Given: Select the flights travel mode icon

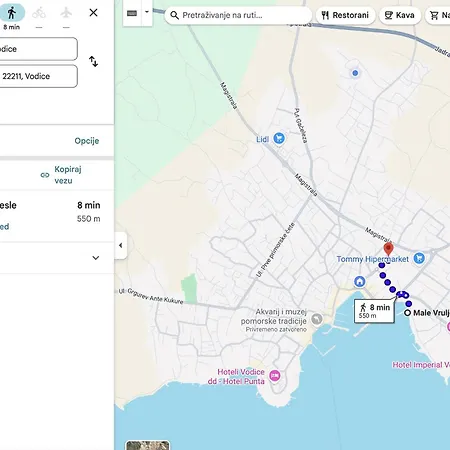Looking at the screenshot, I should coord(66,13).
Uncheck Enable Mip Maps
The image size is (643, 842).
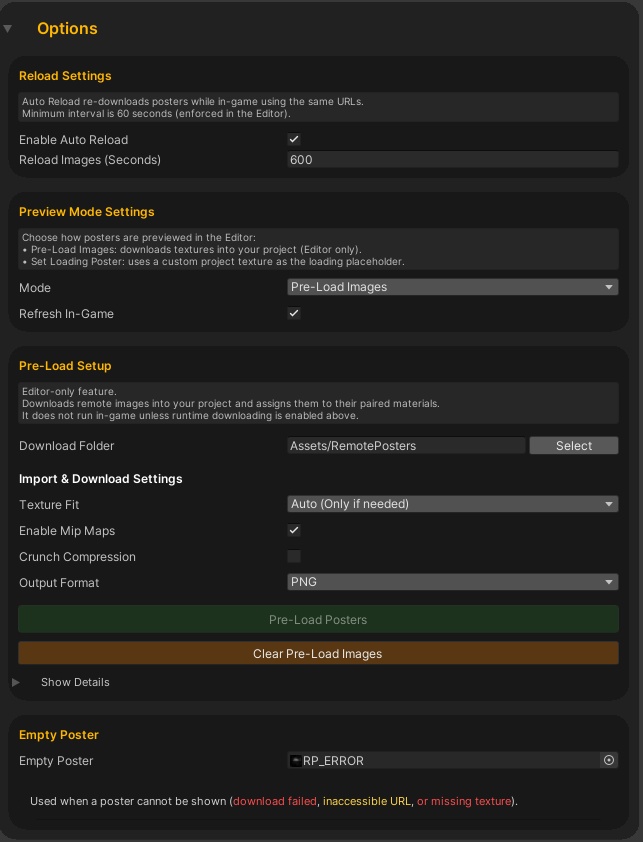(294, 531)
——
**PROBLEM DESCRIPTION**
Omit the pictures, then give every record back exactly as it stands.

**ANSWER TO THE EXERCISE**
Given: Select the flights travel mode icon

Looking at the screenshot, I should coord(66,13).
Uncheck Enable Mip Maps
The image size is (643, 842).
(294, 531)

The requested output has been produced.